Prompt:
Please copy out all lines of the entries that contain the word "Recipe".

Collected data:
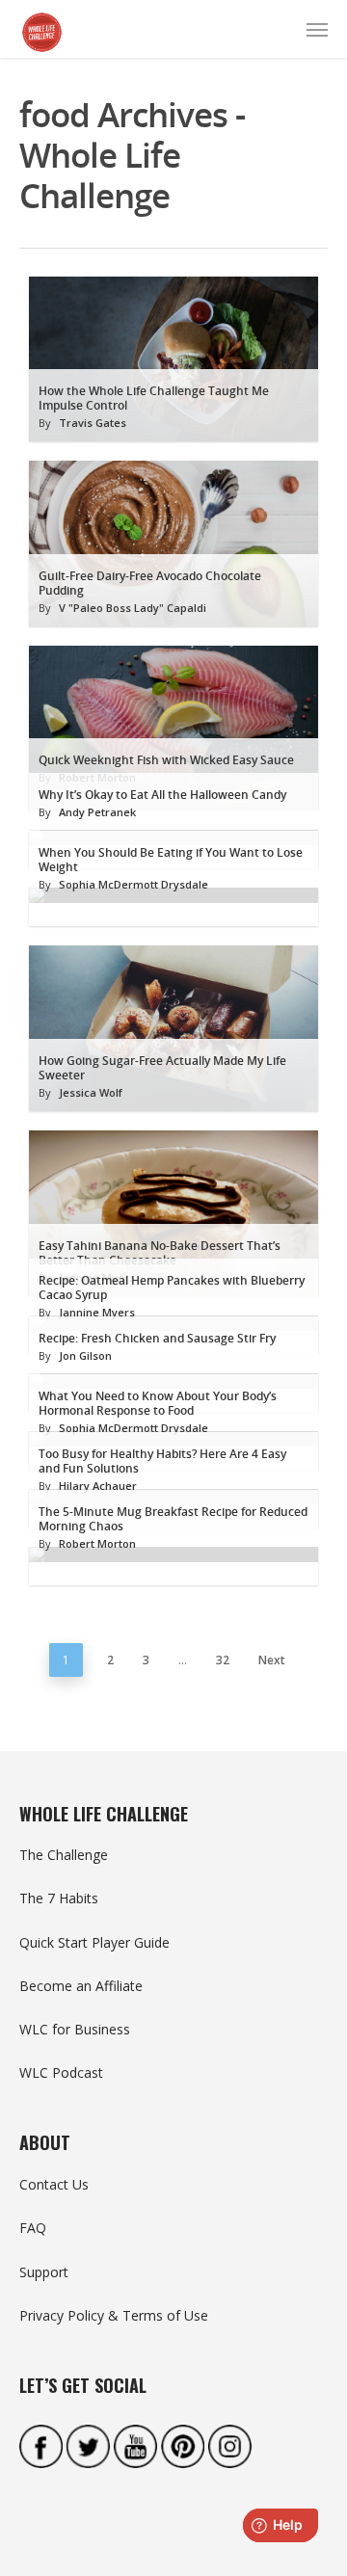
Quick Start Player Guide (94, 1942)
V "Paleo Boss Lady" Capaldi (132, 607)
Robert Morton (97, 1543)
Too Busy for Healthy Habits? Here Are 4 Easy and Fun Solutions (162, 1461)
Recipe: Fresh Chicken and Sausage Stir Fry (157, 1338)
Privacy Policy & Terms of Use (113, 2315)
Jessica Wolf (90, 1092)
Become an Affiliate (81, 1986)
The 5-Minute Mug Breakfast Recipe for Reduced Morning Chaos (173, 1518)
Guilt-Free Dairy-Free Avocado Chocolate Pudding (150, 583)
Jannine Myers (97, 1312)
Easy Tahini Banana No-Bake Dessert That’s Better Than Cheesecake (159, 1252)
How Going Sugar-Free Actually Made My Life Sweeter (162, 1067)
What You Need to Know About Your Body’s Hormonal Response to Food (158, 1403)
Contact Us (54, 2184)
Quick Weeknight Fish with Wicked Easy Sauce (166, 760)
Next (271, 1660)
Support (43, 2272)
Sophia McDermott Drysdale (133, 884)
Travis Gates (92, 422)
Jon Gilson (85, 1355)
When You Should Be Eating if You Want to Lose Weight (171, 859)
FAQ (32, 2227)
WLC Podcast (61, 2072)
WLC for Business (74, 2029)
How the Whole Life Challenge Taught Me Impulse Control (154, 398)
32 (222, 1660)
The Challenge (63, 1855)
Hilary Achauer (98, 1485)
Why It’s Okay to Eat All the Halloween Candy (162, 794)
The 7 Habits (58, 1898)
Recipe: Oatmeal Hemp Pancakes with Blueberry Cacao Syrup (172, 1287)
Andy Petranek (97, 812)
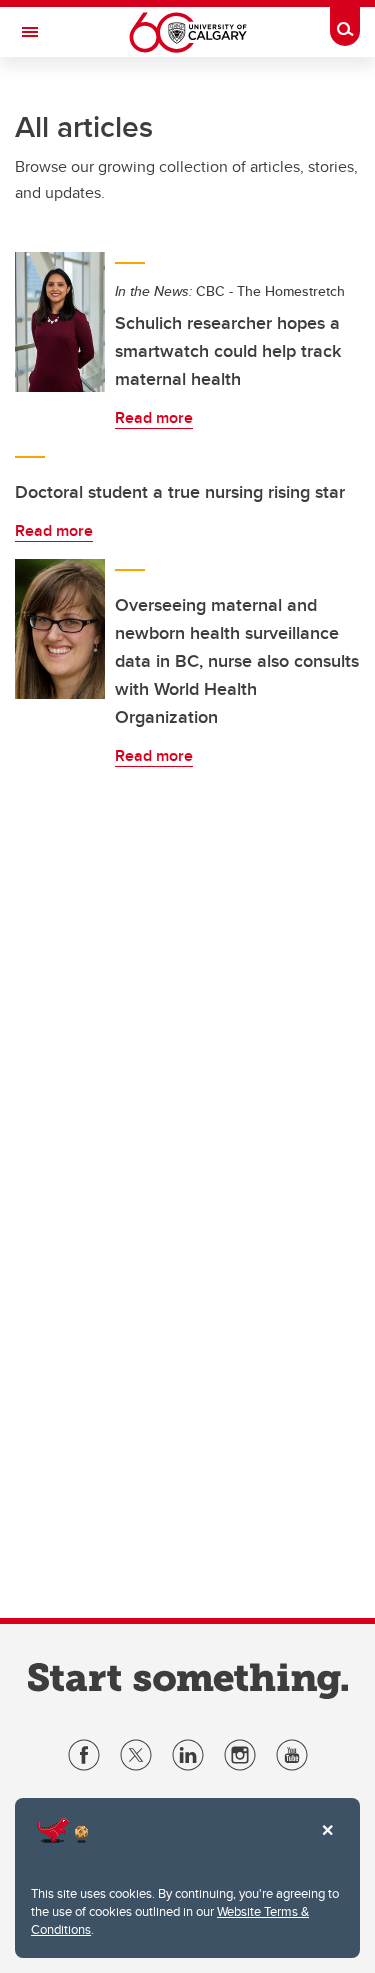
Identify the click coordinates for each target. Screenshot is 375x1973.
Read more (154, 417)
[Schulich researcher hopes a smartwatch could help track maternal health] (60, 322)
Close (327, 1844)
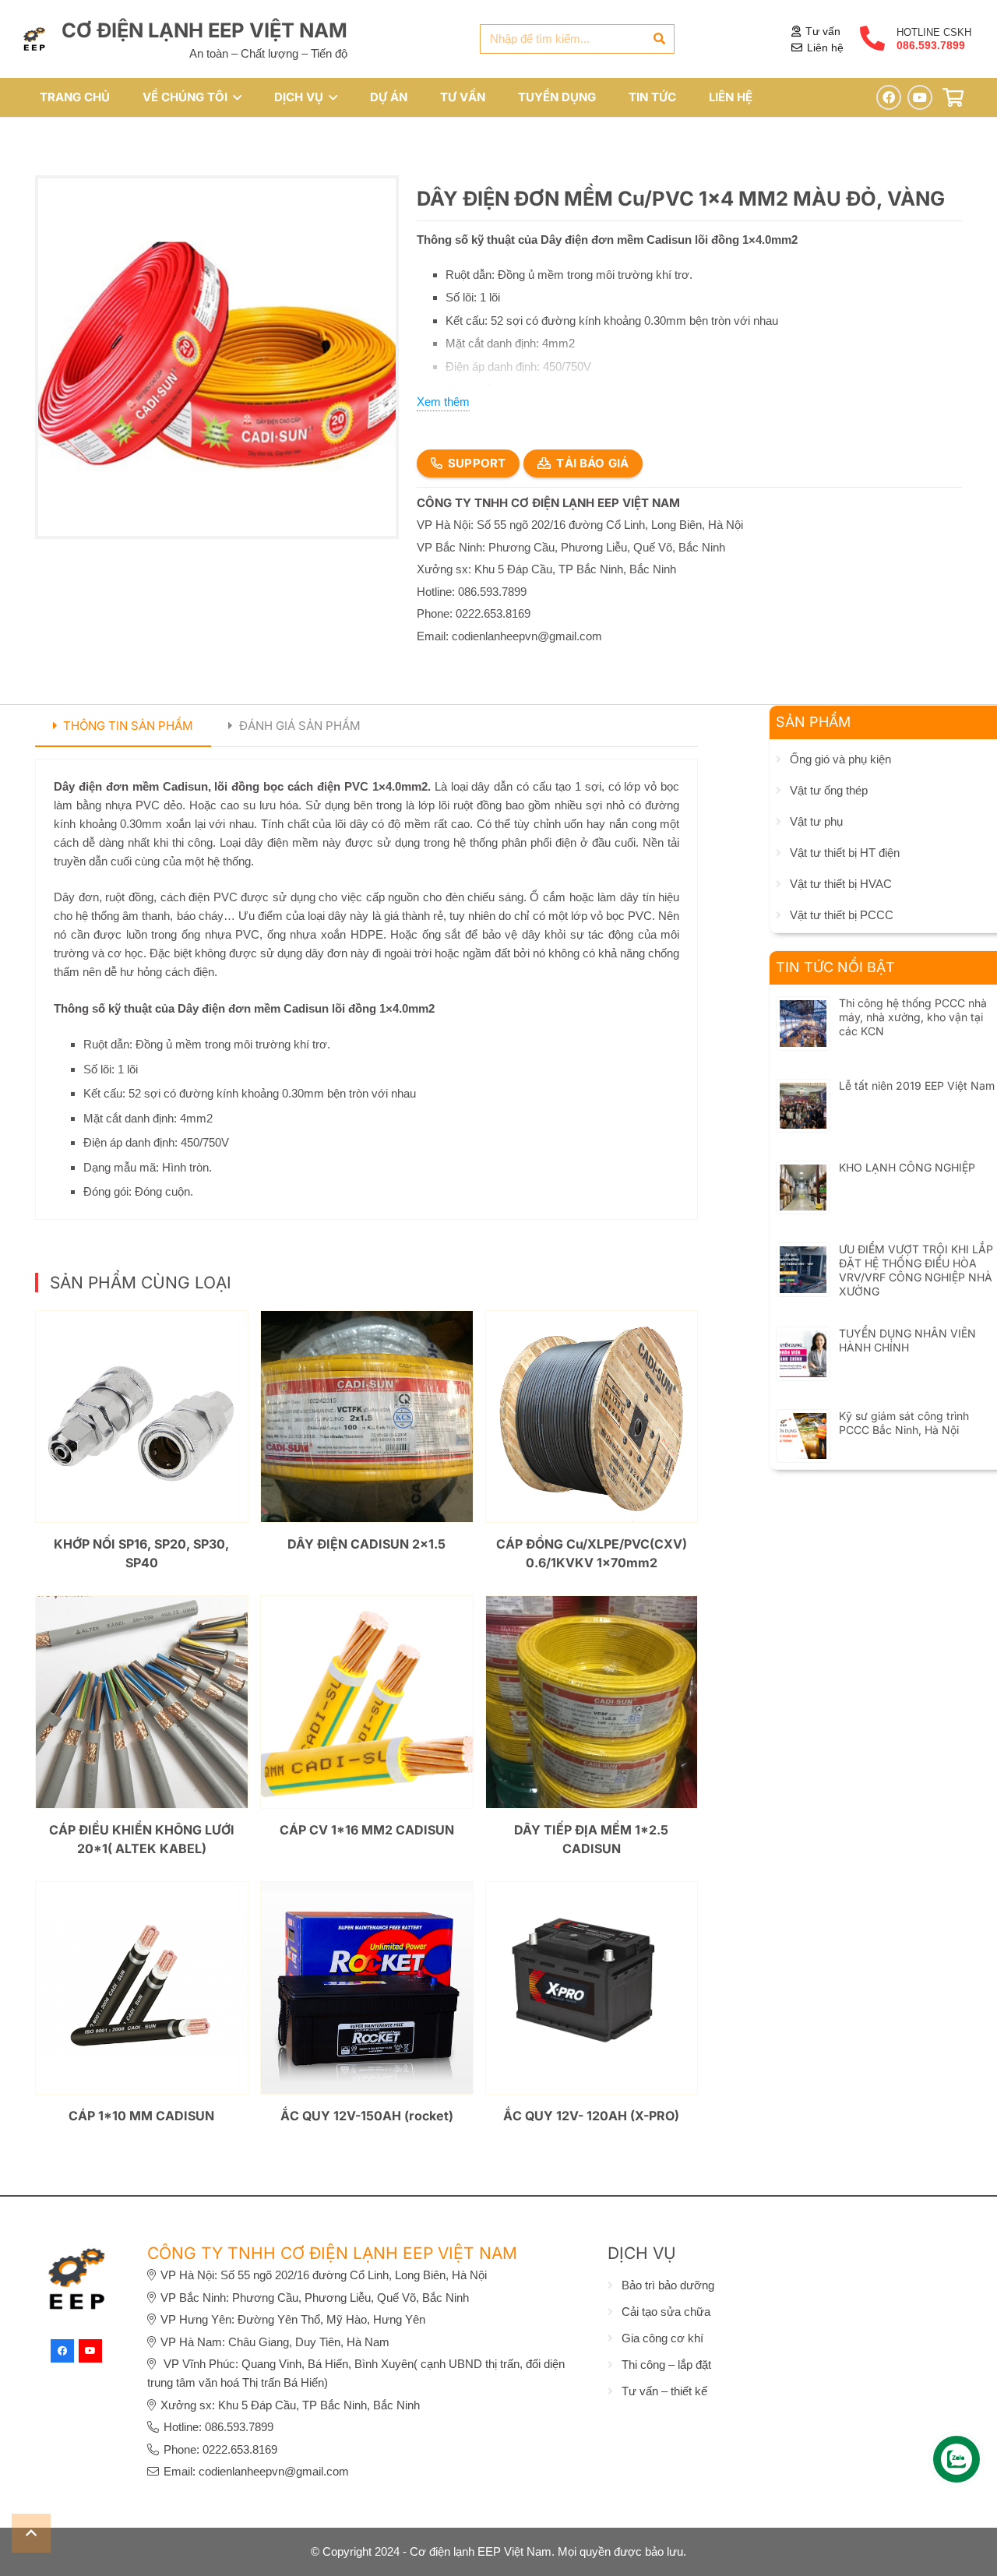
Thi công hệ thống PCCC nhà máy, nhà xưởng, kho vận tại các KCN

Exercise answer:
Recipe: Fresh Chicken and Sausage Stir Fry (157, 1338)
The 5-Minute Mug Breakfast Recipe for Reduced Morning Chaos (173, 1518)
Recipe: Oatmeal Hemp Pancakes with Blueberry Cacao Syrup (172, 1287)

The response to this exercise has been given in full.